I have many memories associated with New Orleans. My first trip there to visit relatives was on a train during the 1950s. I remember a big crowd pushing its way onto the train and there being nowhere near enough seats for our family of six to sit together. Then suddenly our family was ushered to a different section of the train with lots of comfortable chairs and plenty of quiet. Dad explained that the staff was just being nice to us. It was much later that I learned that he must have paid a fortune to move us up to the first-class section. On another trip to the Crescent City, this time aboard an Eastern Airlines Constellation, I suddenly decided that I had enough traveling for one day, and I politely inquired if the flight attendant could let me off in midflight.
Those were the days before the sky became a major influence in my life. As I grew older, in addition to visiting my grandparents, aunts, uncles, and cousins, the city's Pontchartrain Astronomy Society became increasingly important to me. I enjoyed the club's enthusiastic membership and inspired leaders. Barry Simon and Mike Sandras, in particular, have become long-time friends, and I have fond memories of watching the 1984 annular solar eclipse with them as it passed near the city.
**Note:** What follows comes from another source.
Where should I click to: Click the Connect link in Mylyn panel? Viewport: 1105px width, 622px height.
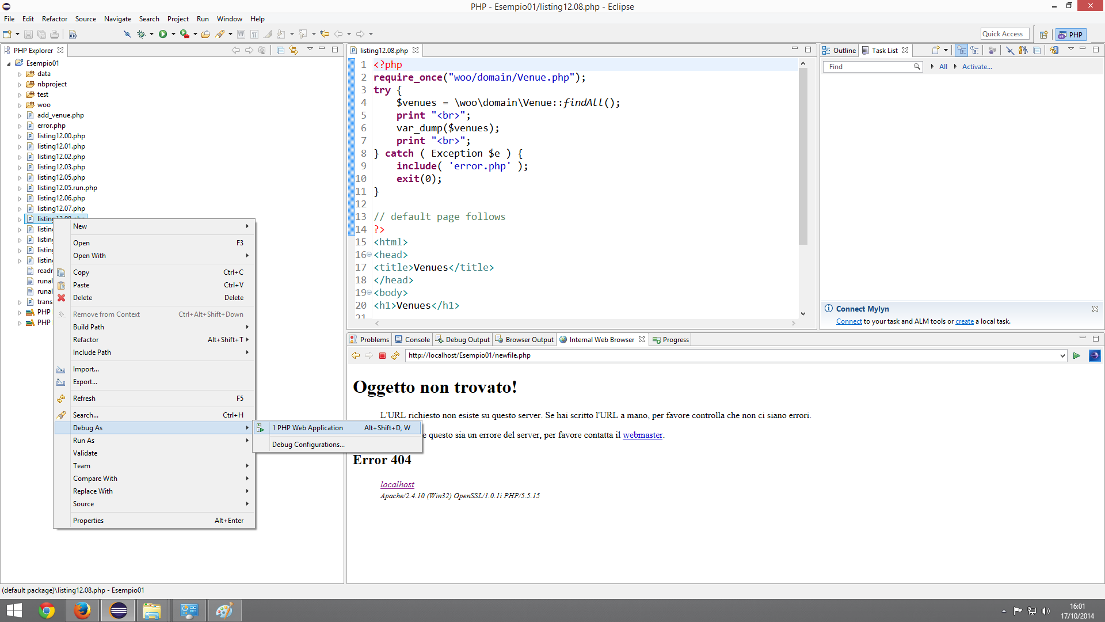point(848,322)
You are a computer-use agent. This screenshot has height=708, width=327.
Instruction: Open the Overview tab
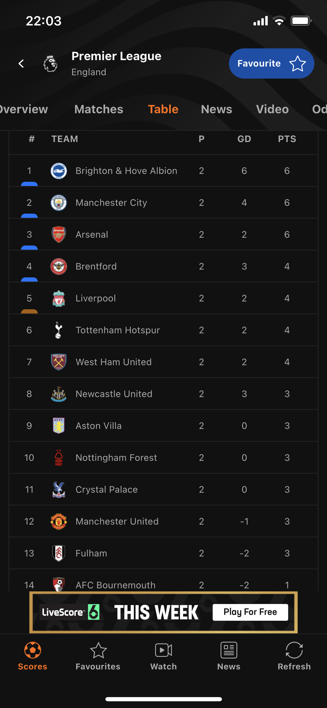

Then came hurricane Katrina in August 2005. The following March I visited a city transformed. Sections of the once mighty metropolis now looked like a moonscape. I was there to lecture to a group of middle-school children about the wonders of the night sky in what seemed like the midst of a holocaust.
But New Orleans has reawakened during the intervening years. Where whole city blocks were in ruins, manicured lawns and new houses have sprouted. On the north shore of Lake Pontchartrain, Joseph Aymond has constructed the most amazing amateur observatory I have ever seen. Completed after the storm, he was taking no chances with the weather. A fully equipped Meade 16-inch telescope is housed in a building strong enough, Joseph insists, to withstand the direct hit of an F5 tornado, the mightiest possible twister. (If you’d like to see the details of his steel structure, visit the Ultimate Private Observatory.)
Nearby there's a beautiful field and smaller observatory housing an elegant vintage Celestron telescope. The field is available to any PAS member, and though Sandras, the club's current president, thinks the site is a bit underutilized, I think that with New Orleans's continued recovery and the International Year of Astronomy gaining momentum, this observing site will see much more use.
This year marks the 50th anniversary of the Pontchartrain Astronomy Society, and I was recently there to help them celebrate. The evening highlighted what can be accomplished in amateur astronomy in this brave new world of 2009. The society has a brilliant past, but its future, along with that of its host city, is bright indeed.